> **Work task 1**
Copy everything from "This past week" down to "in the air." word for word from the post on data center efficiency.
> **Work task 2**
According to the post on data center efficiency, how many years ago did The Green Grid begin the efficiency measurement game with PUE?

> **Passage for review**

++++++++++++++++++++

This past week an article was published by the New York Times which discussed the impacts of data centers upon the planet. It correctly pointed out that more converging digital age progress (like smartphones and tablets) begets more digital media users, which requires more information accessibility and more data center capacity. It goes on to say that this additional data center capacity consumes more energy, land and water and puts larger amounts of carbon in the air.
Perhaps missed, the BIG point to be made is that the challenge we are facing is NOT about the ABSOLUTE AMOUNT of energy or other resources being consumed that is the problem, it’s the efficiency on a per-transaction basis that is the real opportunity. The Green Grid started the efficiency measurement game 5 years ago with PUE, but hasn’t stopped there. They have since published both Carbon and Water metrics (CUE and WUE) and are in the final stages of releasing the DCeP metrics which will focus on transactional overhead. Transactional overhead is a concept that relates to the costs to process data, not just to run equipment blindly. Users in the digital age consume information, not equipment. How that information is provided to users is part of the process of innovation at the fingertips of IT professionals today. Per Unit of Work efficiency is really the topic that matters.
Nlyte has ALWAYS believed that efficiency in the data center is about the business processes over long periods of time regarding resource planning. Nlyte’s DCIM software allows full lifecycle management of resources, all the way from from the applications and virtualization, down through equipment hardware and power chains. It’s all about pro-active resource management and Nlyte has focused on this capacity management task since day-1. The New York Times article successfully raises the awareness of the impact of the converging digital era upon the planet, and hopefully helps to accelerate the adoption of mission-critical, bet your business style ERP applications for this critical resource management task. DCIM is the ERP for the data center! That’s what we do (and we have hundreds of the biggest names on this planet using our solutions everyday to do this!)

++++++++++++++++++++

> **Source material**
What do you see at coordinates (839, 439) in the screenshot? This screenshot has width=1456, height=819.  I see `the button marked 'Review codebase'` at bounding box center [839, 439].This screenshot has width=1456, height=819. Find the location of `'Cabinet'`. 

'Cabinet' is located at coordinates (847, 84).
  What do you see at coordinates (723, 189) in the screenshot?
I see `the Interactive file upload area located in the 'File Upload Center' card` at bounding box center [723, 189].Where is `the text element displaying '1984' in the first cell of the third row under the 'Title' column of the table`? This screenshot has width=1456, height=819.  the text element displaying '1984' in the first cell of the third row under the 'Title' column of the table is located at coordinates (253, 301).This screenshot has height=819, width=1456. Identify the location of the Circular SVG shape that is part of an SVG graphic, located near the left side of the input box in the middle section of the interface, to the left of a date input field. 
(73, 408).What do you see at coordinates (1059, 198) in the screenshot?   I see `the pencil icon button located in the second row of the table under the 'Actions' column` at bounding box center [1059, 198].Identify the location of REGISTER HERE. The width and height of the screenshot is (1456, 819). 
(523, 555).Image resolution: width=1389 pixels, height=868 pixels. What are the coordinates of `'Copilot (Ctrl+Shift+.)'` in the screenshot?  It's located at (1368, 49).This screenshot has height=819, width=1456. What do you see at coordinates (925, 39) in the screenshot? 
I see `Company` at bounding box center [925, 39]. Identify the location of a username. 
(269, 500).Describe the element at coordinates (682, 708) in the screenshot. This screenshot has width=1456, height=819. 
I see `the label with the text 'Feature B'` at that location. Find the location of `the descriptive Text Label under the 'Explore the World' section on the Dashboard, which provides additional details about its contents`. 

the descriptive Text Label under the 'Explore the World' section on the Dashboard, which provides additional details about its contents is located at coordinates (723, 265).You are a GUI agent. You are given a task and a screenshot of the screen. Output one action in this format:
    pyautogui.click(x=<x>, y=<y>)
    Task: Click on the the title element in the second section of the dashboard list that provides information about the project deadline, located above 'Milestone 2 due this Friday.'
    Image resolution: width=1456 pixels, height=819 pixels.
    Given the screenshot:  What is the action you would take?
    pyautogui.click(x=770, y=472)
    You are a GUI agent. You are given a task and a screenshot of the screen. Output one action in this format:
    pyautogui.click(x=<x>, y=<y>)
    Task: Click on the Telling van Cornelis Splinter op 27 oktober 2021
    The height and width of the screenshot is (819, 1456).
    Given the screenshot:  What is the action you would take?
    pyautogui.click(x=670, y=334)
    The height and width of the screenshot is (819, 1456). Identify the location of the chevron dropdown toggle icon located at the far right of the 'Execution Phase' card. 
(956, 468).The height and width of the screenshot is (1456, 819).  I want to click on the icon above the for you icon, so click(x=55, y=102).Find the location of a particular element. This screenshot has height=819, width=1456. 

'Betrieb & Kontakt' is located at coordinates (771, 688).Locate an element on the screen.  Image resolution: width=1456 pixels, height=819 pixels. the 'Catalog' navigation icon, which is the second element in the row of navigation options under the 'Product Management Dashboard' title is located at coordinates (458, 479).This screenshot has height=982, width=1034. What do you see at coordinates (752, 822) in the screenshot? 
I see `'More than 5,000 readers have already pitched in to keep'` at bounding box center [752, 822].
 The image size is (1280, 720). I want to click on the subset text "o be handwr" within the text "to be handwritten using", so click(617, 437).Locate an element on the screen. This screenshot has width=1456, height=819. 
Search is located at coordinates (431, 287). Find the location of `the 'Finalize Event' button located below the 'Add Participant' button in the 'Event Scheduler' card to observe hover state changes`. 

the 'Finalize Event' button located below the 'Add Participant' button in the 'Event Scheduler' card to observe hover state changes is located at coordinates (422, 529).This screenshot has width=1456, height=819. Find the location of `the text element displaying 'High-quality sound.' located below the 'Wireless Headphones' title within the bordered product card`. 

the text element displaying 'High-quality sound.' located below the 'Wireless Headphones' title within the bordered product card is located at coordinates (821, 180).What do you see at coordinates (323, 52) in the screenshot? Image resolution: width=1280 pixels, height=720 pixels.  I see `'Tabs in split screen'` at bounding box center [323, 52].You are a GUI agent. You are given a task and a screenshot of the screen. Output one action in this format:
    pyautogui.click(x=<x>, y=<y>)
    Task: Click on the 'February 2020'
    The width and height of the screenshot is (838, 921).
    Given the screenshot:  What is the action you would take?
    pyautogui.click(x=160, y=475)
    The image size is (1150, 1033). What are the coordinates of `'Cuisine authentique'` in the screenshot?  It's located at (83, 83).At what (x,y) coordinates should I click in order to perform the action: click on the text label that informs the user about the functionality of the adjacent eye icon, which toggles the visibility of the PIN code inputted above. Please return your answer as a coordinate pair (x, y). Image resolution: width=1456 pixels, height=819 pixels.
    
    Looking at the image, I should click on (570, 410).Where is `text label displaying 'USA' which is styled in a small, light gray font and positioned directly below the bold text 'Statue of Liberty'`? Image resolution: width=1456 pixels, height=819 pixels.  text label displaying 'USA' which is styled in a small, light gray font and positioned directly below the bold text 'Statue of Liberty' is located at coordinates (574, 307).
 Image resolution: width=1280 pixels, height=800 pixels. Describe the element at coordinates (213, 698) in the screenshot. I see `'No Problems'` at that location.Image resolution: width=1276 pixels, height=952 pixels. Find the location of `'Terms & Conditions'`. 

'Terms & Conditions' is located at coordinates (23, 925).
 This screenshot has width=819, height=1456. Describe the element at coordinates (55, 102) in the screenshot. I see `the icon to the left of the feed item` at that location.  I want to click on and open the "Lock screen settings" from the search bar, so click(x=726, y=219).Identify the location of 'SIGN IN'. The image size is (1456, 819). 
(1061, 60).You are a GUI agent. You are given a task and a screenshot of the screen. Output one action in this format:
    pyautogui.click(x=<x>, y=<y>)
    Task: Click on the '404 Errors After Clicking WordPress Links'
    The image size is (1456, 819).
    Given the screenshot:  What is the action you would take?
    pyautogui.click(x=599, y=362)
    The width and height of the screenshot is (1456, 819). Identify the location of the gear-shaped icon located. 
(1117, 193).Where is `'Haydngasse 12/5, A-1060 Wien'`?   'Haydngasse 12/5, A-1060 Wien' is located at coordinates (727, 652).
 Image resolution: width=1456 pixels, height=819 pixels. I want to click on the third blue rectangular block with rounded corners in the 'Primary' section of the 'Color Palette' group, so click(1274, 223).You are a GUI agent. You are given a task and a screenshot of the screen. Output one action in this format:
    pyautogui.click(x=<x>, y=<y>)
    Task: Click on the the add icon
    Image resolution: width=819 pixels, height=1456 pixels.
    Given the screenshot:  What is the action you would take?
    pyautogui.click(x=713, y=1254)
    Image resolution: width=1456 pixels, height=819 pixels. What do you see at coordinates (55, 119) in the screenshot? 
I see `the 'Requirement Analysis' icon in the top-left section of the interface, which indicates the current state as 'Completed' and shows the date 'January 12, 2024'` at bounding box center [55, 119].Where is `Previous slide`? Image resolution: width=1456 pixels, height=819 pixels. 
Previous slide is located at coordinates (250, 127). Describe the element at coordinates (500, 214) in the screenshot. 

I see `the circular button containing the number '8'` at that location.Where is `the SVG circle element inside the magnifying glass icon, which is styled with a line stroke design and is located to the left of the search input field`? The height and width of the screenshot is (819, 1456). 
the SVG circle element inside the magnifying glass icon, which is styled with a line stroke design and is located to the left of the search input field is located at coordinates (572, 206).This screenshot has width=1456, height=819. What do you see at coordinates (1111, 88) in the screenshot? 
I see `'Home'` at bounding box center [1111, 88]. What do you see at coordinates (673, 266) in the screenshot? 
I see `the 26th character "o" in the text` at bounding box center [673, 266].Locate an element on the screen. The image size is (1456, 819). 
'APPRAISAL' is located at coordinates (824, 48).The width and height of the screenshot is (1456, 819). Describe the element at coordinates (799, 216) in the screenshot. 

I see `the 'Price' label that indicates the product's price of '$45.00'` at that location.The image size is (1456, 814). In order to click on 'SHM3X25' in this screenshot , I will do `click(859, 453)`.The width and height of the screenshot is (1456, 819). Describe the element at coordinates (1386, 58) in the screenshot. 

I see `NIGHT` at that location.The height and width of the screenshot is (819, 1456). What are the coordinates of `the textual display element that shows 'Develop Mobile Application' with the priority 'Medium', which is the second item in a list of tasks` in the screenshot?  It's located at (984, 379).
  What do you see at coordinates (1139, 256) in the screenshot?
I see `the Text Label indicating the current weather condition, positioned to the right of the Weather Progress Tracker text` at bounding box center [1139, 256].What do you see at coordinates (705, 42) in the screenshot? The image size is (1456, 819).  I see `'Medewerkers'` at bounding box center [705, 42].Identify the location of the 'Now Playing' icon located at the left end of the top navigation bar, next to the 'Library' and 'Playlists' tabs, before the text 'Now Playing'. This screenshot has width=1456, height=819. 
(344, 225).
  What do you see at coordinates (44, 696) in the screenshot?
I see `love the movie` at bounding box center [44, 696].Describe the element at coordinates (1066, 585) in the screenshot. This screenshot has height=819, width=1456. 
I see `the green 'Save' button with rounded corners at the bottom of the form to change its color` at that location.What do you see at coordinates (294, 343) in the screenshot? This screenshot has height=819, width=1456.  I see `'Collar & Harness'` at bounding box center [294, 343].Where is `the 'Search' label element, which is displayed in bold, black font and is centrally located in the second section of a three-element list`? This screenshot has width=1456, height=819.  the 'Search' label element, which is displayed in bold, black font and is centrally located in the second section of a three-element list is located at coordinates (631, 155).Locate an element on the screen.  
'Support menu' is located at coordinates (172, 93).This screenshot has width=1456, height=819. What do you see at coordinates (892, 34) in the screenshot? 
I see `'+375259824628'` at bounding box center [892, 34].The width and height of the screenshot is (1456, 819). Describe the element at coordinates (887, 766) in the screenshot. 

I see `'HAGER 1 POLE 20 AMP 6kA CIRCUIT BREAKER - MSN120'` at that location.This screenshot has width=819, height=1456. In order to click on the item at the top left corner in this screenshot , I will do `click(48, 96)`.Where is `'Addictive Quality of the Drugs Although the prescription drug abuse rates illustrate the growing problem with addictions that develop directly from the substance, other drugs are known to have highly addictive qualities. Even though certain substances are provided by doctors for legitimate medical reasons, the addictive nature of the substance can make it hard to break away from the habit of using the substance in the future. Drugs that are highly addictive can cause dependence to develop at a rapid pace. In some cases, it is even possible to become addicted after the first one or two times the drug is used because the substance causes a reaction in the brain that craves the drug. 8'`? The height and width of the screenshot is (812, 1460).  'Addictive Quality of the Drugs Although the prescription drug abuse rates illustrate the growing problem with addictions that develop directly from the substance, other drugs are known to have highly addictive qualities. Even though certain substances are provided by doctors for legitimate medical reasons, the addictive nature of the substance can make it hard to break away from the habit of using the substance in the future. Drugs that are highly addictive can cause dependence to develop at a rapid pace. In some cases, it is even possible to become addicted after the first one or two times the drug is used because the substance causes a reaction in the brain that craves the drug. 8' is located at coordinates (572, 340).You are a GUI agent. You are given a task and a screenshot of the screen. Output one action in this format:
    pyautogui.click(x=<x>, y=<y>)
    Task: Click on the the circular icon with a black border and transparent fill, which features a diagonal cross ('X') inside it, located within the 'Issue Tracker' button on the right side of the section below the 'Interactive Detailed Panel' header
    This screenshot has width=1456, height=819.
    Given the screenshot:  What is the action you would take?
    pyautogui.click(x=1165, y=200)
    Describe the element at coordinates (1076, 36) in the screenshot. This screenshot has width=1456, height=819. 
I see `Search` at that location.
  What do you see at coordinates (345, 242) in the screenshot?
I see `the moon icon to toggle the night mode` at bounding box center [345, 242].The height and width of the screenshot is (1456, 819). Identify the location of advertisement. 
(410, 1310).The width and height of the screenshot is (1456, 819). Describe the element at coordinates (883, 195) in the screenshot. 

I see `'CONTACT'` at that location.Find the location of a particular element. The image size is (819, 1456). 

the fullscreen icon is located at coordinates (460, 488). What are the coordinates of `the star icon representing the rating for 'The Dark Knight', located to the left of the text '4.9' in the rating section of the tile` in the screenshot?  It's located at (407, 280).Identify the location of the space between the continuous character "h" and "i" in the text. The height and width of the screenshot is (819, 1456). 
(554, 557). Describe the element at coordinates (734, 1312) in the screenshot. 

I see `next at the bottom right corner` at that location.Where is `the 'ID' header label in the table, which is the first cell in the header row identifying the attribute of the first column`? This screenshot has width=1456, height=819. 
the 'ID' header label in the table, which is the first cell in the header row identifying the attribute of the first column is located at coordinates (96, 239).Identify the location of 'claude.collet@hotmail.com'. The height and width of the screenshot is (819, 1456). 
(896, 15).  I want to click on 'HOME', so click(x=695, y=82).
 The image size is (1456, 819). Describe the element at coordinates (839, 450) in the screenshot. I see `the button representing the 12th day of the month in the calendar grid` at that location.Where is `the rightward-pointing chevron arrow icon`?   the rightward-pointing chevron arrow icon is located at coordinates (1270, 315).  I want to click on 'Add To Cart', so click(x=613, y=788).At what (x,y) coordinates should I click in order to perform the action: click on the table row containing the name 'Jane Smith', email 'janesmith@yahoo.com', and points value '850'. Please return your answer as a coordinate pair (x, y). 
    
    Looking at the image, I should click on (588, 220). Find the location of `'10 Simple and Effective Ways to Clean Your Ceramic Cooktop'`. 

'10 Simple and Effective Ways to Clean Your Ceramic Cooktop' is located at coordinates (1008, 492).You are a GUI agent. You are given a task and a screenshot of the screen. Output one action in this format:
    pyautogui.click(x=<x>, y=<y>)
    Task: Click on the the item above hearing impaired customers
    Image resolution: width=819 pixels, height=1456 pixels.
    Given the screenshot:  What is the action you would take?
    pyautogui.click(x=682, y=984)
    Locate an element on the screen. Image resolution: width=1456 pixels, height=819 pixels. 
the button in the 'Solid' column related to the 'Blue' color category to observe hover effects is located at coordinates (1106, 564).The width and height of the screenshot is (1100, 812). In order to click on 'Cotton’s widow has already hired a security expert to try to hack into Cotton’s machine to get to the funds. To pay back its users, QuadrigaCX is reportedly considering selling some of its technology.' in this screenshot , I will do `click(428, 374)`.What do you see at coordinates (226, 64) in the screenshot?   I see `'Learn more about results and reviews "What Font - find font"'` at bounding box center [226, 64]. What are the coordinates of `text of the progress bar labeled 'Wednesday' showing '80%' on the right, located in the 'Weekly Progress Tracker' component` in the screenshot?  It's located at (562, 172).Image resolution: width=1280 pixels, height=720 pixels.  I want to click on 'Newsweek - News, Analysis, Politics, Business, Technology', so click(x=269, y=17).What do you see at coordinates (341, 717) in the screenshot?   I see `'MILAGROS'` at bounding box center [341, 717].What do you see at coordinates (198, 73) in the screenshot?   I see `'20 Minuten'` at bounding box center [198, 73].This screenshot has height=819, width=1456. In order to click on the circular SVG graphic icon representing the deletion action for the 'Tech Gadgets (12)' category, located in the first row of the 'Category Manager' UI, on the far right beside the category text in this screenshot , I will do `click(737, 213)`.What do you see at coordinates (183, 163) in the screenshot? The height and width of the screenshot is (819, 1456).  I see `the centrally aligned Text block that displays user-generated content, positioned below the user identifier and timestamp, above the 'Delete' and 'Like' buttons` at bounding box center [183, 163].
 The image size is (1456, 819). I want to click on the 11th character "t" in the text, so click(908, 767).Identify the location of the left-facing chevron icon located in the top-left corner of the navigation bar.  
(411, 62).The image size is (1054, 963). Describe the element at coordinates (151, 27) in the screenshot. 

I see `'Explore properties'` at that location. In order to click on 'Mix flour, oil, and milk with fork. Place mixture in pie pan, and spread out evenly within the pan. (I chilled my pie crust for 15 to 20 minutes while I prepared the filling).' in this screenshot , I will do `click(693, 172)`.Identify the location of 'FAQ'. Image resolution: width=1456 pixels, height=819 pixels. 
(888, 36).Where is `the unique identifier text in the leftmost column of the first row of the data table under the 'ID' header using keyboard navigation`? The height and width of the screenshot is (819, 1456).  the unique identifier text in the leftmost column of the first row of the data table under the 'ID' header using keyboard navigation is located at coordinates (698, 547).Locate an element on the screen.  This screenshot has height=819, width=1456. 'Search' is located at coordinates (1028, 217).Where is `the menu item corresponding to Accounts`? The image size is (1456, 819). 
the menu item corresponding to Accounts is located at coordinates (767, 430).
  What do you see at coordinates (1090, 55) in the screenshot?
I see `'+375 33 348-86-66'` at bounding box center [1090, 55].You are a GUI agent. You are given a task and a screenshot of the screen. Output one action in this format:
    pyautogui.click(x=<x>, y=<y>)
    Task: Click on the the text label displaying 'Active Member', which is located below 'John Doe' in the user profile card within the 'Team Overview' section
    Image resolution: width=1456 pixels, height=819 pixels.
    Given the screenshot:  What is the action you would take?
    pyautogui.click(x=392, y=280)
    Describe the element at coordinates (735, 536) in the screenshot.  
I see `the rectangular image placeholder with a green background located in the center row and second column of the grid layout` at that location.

++++++++++++++++++++

> **Written reply 1**
This past week an article was published by the New York Times which discussed the impacts of data centers upon the planet. It correctly pointed out that more converging digital age progress (like smartphones and tablets) begets more digital media users, which requires more information accessibility and more data center capacity. It goes on to say that this additional data center capacity consumes more energy, land and water and puts larger amounts of carbon in the air.

> **Written reply 2**
Five years ago.